=== Record extracts ===

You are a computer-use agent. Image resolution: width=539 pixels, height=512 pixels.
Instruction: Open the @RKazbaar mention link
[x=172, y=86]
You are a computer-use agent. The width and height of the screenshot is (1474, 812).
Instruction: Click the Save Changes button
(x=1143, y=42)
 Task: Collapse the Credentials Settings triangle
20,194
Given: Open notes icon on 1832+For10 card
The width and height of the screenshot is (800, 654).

===
=== Record extracts ===

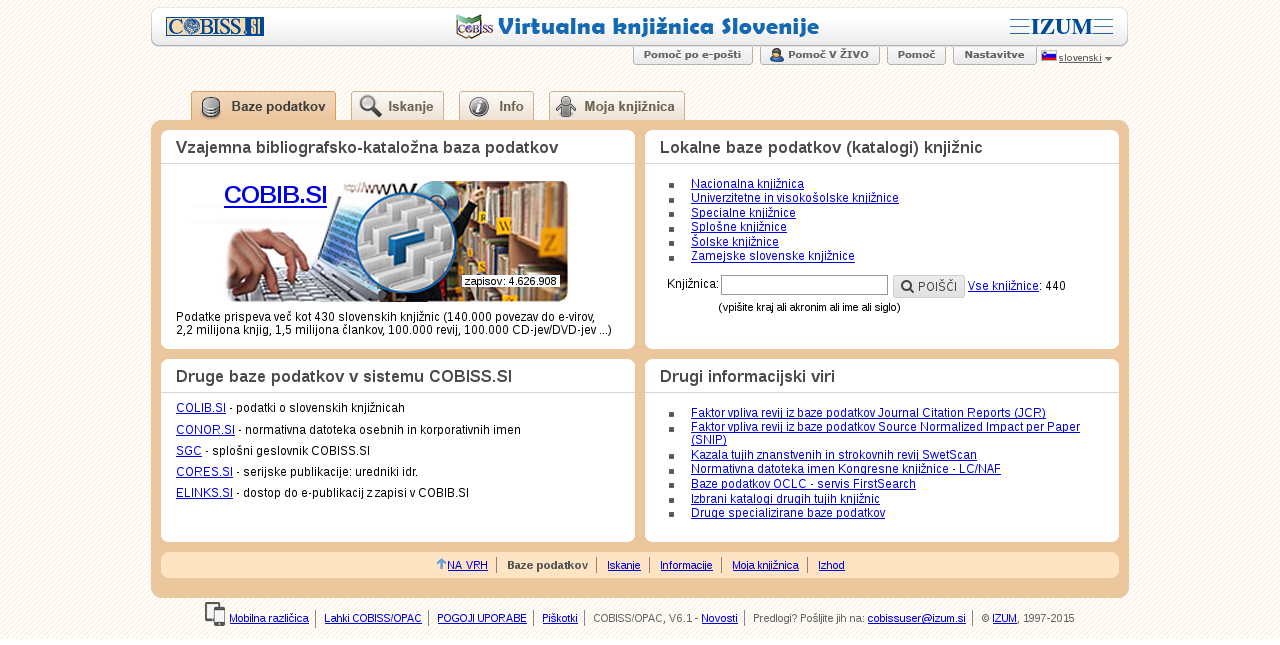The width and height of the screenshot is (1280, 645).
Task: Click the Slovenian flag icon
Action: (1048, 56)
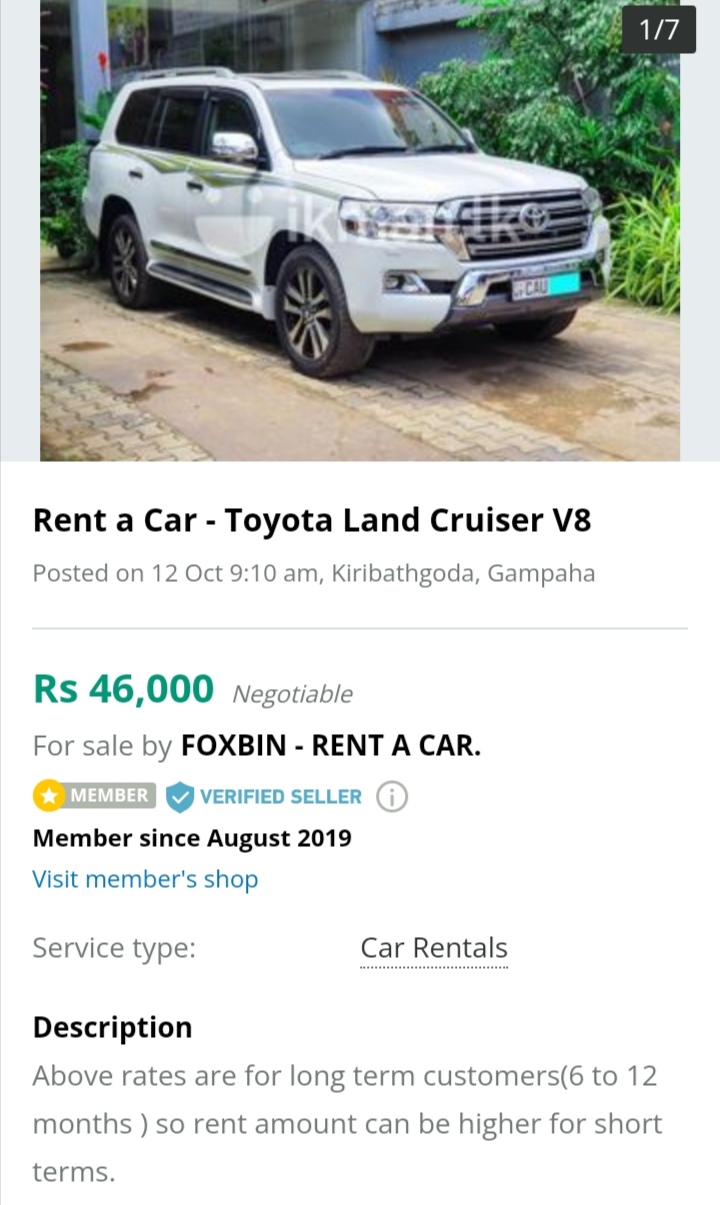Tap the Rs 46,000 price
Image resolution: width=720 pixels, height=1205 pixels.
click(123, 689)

===

#### Stated goal
Extract each line of the records above that contains the string "computer".

#### Answer to the task
You are a computer-use agent. Image resolution: width=539 pixels, height=512 pixels.
You are a computer-use agent. The width and height of the screenshot is (1474, 812).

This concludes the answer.